An ETF, or exchange traded fund, is a collection of securities that track an index or industry. These securities can be made up of stocks, bonds, commodities, or a mix. ETFs are traded on an exchange and the price can fluctuate throughout the trading day, just like stocks.
When asked, “What is an ETF?” many investors will answer by mentioning the exchange traded fund’s ability to hold an array of investments while tracking an index or industry. ETFs are desirable to many investors due to a myriad of reasons that we look at below.
What is an ETF? A diverse investment opportunity for the right investors
ETFs hold multiple assets, unlike a stock which holds only one asset. This is one way ETFs create a greater level of diversification than individual stocks. Many investors strive to create a diversified portfolio so they can lower their risk potential while creating a better chance for higher returns over long periods of time. A diverse portfolio requires less monitoring while providing more stability. Investing in the right ETFs helps build a diversified portfolio because ETFs themselves are made of a collection of securities.
Buying ETFs can lead to lower costs
ETFs provide a lower cost in two main ways. First, the cost of an ETF is always less than if an investor bought all of the same stocks individually. Fewer transactions means few commissions that need to be paid to a stock broker for each trade.
Second, traditional ETFs have a lower expense rate because they track an index, making it a less time-intensive investment. Traditional ETFs are often known as being passively managed because of this ability to track an index.
Understand traditional ETFs and new ETFs
As mentioned above, traditional ETFs come with lower expenses and are passively managed. New ETFs are often actively managed, leading to higher fees. These higher fees could make the ETF less attractive to the buyer, so it is always important to recognize the expense ratio to determine if the new ETF is worth holding. If the costs outweigh the rate of return, then that new ETF may become a problematic investment.
Recognize the benefit of ETFs over mutual funds
Both mutual funds and ETFs involve a collection of investment product options, but there are still some differences between the two. For instance, mutual funds are not traded on an exchange. Instead, mutual fund transactions are made directly with the fund. Mutual funds can only be traded once each day and that is after the market closes for the day.

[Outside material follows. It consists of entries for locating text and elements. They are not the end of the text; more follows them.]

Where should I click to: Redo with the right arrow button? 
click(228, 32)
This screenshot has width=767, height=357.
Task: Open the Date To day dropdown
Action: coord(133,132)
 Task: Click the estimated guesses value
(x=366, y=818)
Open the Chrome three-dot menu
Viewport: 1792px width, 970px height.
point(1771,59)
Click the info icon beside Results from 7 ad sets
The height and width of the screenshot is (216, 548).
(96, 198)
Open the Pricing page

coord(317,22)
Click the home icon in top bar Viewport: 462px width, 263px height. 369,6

Mutual funds also have minimum purchase amounts, often around $1,000, whereas there is no minimum amount associated with ETF investing. Mutual funds are actively managed, whereas only some forms of new ETFs involve the same active management. Due to this, the fees behind mutual funds are typically higher than those of ETFs.
Mutual funds tend to incur regular capital gains due to yearly distributions. Traditional ETFs do not have this same issue as a result of low turnover within its holdings.
ETFs and dividend payments
ETFs can yield dividend payments for investors. Due to this and the myriad of other reasons listed above, consider ETF investments if you are interested in lower management costs, less risk, and greater diversification than individual stocks.
Have you ever invested in ETFs? What has your experience been like?